▶ _所給文本_:
在表2中,核心解釋變量policy·year的系數符號和顯著性水平并未發生任何變化,任何控制變量的系數符號均未發生任何變化。在逐漸增加控制變量的過程中,各控制變量的顯著性基本通過了檢驗,說明模型的估計結果比較穩健。
首先觀察核心解釋變量policy·year,該變量的回歸系數為正,且通過了1%的顯著性檢驗,說明碳排放權交易政策能夠有效提升環境效率水平,試點地區在實施該項政策后環境效率水平平均提高0.105。
觀察控制變量可知,產業結構、能源消費結構、治污投入分別在5%、1%、5%的顯著性水平下為負。這說明,第一,就產業結構而言,我國經濟發展仍然以第二產業為主,表現出粗放型的經濟發展模式;第二產業污染性較高,第二產業占比越大,創造相同的國內生產總值時對環境造成的污染越嚴重,從而環境效率越低。第二,就能源消費結構而言,煤炭消費量占比越高,產生的溫室氣體等越高,導致環境效率低下,符合客觀事實。第三,就治污投入而言,該變量系數顯著為負,表面上看與客觀事實不符,但一般而言,一個地區環境污染水平越高,治污投入越大。經濟發展水平系數為負,且沒有通過顯著性檢驗,說明在一定程度上,經濟發展抑制環境效率的提高,相關部門有必要改進措施,實現經濟、環境雙贏目標??蒲兴?、外貿程度分別在10%、1%的顯著性水平下為正,說明通過加大研發強度,提升科學技術,引進國外先進水平,能夠有效提升環境效益。

▶ _題目詳情_: 將碳排放權交易政策迴歸分析的那段文本中,從“觀察控制變量可知,產業結構、”開始、到“水平,能夠有效提升環境效益。”結束的部分一字不差地重新輸入。

▶ _數據_:
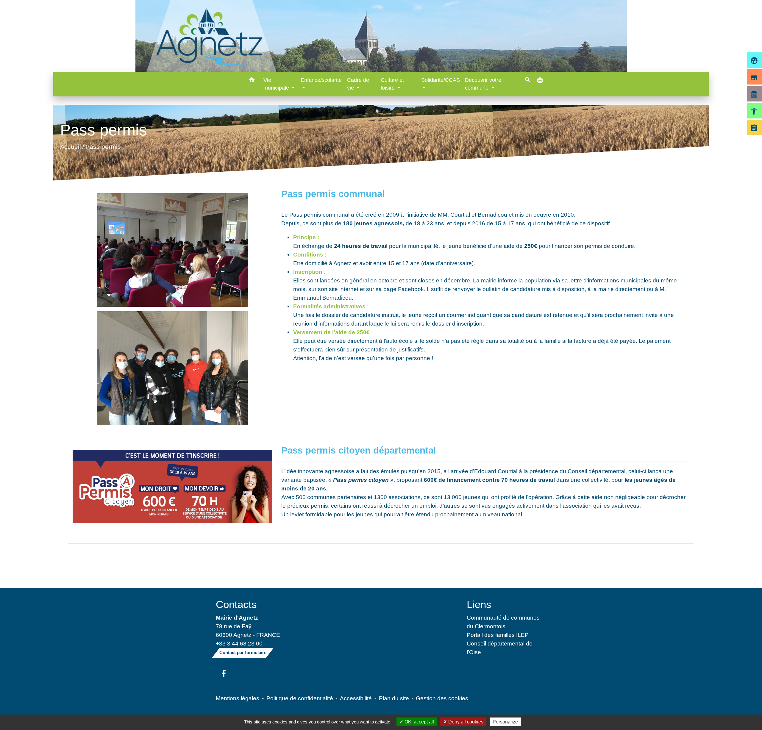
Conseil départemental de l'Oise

▶ _結果如下_:
觀察控制變量可知,產業結構、能源消費結構、治污投入分別在5%、1%、5%的顯著性水平下為負。這說明,第一,就產業結構而言,我國經濟發展仍然以第二產業為主,表現出粗放型的經濟發展模式;第二產業污染性較高,第二產業占比越大,創造相同的國內生產總值時對環境造成的污染越嚴重,從而環境效率越低。第二,就能源消費結構而言,煤炭消費量占比越高,產生的溫室氣體等越高,導致環境效率低下,符合客觀事實。第三,就治污投入而言,該變量系數顯著為負,表面上看與客觀事實不符,但一般而言,一個地區環境污染水平越高,治污投入越大。經濟發展水平系數為負,且沒有通過顯著性檢驗,說明在一定程度上,經濟發展抑制環境效率的提高,相關部門有必要改進措施,實現經濟、環境雙贏目標??蒲兴?、外貿程度分別在10%、1%的顯著性水平下為正,說明通過加大研發強度,提升科學技術,引進國外先進水平,能夠有效提升環境效益。